Partial DAG 1Partial DAG 2

In the first case, we'd have to run two commands (gcc on foo.c and gcc on bar.c). In the second case, we'd have to run bison once on parse.y. (I think that's how it works - I never really use bison, except that one time in CS class. This is evidenced by my completely lackluster and substandard parser code in tup). What make does is get to a node and ask "what do I run to update this file?" The problem is on the DAG on the right it would ask that for both parse.c and parse.h and come up with the same answer, and run it twice. There are ways to work around that in make, but it's kinda silly. See if you can read through the entire Multiple Outputs page on gnu.org without saying "man, that's silly".

Let's defy the immutable laws of build systems once again and put more than just files in the DAG. Here, we'll include the commands that update nodes. Each command has links coming into it that represents the files it will read. It also has outgoing links that represent the files it will write.
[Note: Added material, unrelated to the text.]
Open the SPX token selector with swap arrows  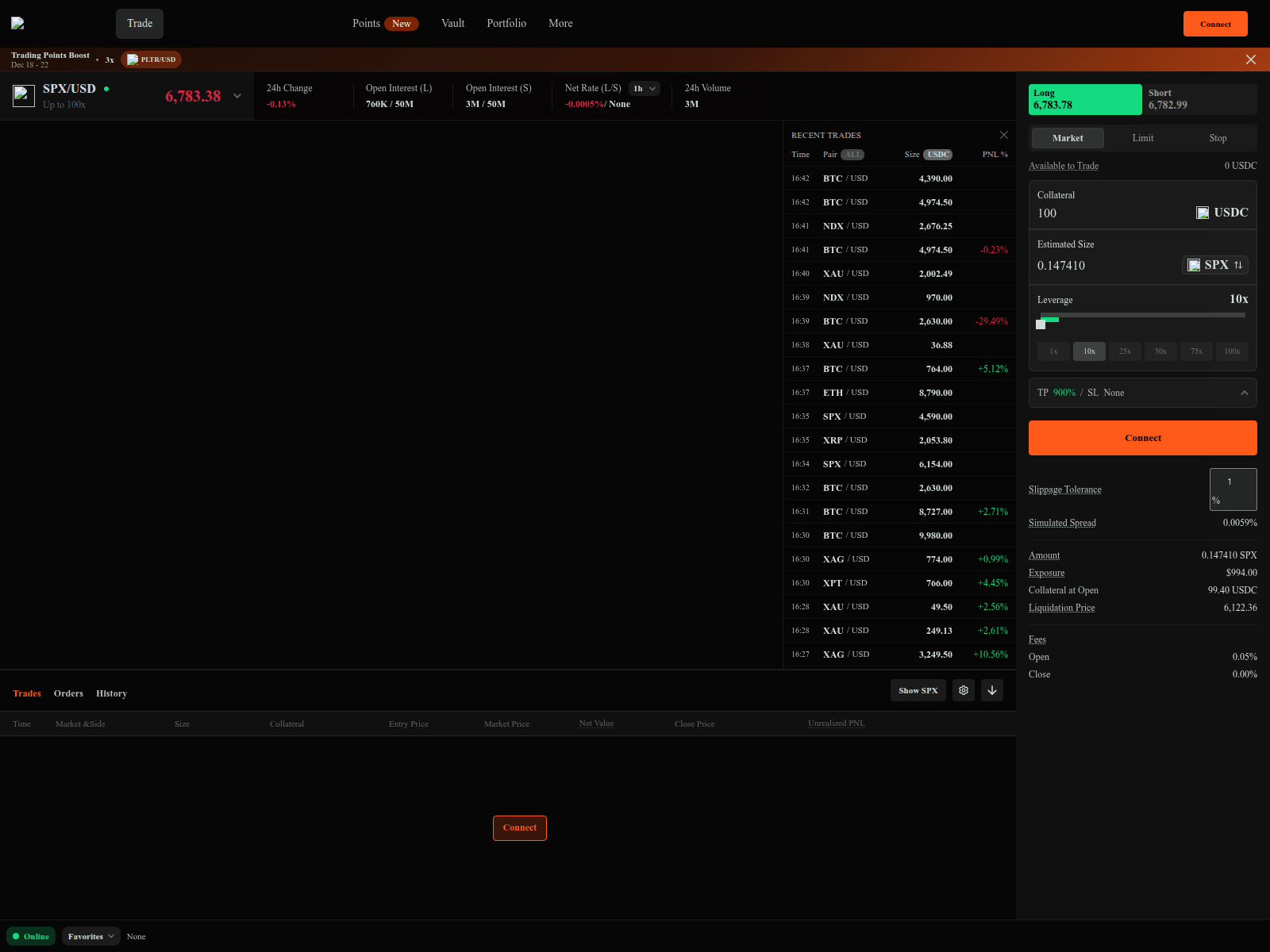click(x=1214, y=265)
DAG with Commands 1DAG with Commands 2

Now it is very easy to read the DAG and run the appropriate commands. You can pretty much just walk the DAG and be all like:

  1. Is this a file? If so I don't care (these are just used for getting the ordering of commands).
  2. Is this a command? If so run it.

Since we only loaded the part of the DAG we need, we pretty much necessarily have to run every command we come across. The only way you wouldn't is if you checked like the output files signatures before and after running a command, and then you could short circuit the DAG. Maybe I'll do that someday.